» WHAT YOU SHOULD DO
Reproduce the material below from its first line through the line containing "coord(468,253)", substituting "component number" for "part number" and leaving everything else unchanged. Give only those lines.

## start SUPPLIED RECORDS

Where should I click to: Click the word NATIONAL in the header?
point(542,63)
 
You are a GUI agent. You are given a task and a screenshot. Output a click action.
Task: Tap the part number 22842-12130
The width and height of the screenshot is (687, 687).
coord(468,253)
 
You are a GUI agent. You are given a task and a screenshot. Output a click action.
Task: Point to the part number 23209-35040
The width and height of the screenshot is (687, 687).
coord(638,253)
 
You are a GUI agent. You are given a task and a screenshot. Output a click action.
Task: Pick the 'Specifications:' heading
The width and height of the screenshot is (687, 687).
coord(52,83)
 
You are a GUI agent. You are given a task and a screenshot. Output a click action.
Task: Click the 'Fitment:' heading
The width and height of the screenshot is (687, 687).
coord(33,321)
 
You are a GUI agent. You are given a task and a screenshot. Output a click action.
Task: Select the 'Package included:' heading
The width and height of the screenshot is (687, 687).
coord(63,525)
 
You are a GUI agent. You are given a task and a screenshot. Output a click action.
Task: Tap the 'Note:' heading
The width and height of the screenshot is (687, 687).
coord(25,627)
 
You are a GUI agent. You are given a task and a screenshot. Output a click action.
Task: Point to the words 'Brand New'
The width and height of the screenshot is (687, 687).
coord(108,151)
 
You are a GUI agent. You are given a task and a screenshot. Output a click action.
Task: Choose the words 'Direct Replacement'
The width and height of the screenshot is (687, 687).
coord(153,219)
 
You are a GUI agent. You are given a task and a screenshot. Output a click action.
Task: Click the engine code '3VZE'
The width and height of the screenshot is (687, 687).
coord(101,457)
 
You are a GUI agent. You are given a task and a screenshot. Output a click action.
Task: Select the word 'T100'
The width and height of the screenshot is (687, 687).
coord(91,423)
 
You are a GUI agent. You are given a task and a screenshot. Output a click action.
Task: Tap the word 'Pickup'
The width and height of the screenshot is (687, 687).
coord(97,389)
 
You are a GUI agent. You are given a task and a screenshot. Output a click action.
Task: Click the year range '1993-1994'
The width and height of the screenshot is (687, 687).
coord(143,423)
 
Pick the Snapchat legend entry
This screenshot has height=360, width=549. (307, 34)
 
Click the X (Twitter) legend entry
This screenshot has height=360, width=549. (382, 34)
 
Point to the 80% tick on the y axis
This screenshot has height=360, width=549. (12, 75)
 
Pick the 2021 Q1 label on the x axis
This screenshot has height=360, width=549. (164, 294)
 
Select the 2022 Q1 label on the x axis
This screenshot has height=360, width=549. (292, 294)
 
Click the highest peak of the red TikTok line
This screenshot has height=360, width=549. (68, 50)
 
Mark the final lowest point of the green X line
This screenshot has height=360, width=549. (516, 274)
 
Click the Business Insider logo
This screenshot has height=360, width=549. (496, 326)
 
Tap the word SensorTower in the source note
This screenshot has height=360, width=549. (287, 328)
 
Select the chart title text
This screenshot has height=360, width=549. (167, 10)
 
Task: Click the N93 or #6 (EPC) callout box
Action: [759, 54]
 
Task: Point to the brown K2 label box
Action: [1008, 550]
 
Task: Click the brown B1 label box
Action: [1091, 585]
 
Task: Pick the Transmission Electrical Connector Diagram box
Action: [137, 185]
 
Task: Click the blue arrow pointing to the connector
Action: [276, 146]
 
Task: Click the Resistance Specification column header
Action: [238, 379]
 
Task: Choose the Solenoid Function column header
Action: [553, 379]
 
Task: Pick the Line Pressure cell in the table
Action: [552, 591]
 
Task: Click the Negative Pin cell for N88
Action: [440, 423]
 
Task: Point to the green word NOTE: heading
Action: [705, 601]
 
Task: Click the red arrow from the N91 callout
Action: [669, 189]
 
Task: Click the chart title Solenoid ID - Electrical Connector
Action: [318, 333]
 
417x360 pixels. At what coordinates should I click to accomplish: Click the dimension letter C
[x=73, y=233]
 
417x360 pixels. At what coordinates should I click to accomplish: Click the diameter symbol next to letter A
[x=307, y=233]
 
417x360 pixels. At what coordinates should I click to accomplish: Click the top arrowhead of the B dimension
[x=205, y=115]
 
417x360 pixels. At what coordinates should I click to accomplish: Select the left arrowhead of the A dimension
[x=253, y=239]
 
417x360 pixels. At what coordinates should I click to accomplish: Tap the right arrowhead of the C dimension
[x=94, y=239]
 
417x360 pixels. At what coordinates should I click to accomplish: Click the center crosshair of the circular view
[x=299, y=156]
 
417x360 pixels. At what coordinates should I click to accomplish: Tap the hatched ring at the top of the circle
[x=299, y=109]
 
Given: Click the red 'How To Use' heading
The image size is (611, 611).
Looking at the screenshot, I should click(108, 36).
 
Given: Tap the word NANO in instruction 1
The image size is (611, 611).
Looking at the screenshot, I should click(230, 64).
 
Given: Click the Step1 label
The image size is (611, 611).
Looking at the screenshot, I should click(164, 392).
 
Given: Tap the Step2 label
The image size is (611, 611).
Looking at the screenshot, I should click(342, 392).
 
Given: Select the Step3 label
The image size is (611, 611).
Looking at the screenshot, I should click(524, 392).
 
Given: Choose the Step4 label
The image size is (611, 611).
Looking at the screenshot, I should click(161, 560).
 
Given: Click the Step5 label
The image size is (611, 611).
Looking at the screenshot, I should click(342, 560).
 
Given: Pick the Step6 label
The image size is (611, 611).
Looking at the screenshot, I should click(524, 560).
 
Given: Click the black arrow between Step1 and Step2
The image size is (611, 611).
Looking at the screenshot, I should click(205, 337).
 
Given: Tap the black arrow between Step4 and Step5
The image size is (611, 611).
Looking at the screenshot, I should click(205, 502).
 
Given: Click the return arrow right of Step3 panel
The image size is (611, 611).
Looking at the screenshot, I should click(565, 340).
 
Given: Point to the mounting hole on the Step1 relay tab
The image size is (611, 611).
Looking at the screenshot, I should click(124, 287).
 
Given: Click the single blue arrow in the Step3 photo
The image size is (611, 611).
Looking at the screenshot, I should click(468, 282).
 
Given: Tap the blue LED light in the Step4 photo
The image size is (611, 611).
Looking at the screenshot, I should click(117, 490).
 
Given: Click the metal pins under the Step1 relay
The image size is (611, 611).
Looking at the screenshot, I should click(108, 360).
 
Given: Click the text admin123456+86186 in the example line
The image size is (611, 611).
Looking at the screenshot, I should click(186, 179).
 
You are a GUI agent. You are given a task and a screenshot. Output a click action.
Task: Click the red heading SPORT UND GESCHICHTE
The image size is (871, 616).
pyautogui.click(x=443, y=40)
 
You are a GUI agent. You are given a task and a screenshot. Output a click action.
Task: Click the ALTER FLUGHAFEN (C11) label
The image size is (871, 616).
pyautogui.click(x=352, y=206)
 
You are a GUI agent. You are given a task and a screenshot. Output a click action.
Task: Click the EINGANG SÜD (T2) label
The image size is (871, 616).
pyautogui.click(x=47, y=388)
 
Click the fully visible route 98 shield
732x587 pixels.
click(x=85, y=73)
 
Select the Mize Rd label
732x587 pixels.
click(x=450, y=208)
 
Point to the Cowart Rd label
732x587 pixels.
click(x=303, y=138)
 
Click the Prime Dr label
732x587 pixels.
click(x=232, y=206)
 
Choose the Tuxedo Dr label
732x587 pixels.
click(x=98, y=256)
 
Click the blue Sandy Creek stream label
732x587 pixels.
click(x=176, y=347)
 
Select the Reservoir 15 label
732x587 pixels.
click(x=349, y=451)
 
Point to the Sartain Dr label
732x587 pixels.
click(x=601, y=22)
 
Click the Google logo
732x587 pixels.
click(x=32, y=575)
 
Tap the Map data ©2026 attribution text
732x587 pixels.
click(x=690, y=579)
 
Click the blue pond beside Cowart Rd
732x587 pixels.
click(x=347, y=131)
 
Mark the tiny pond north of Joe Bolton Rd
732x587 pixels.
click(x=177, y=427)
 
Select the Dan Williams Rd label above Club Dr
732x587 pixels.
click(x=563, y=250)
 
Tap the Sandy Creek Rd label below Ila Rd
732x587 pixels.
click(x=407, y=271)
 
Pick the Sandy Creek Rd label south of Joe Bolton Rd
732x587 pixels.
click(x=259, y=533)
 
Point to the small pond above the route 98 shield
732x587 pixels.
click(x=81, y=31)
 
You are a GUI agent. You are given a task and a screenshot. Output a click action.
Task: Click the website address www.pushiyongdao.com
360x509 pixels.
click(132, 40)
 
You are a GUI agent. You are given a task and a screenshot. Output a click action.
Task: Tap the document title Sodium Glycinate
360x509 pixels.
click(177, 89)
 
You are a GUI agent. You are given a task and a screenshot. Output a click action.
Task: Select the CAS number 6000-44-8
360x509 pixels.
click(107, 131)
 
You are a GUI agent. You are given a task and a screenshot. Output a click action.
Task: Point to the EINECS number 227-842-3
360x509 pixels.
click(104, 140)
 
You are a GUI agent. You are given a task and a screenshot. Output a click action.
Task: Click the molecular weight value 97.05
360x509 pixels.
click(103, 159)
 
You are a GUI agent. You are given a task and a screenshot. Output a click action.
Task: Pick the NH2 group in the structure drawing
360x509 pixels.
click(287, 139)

## end SUPPLIED RECORDS

» RESULT OF THE EXERCISE
Where should I click to: Click the word NATIONAL in the header?
point(542,63)
 
You are a GUI agent. You are given a task and a screenshot. Output a click action.
Task: Tap the component number 22842-12130
The width and height of the screenshot is (687, 687).
coord(468,253)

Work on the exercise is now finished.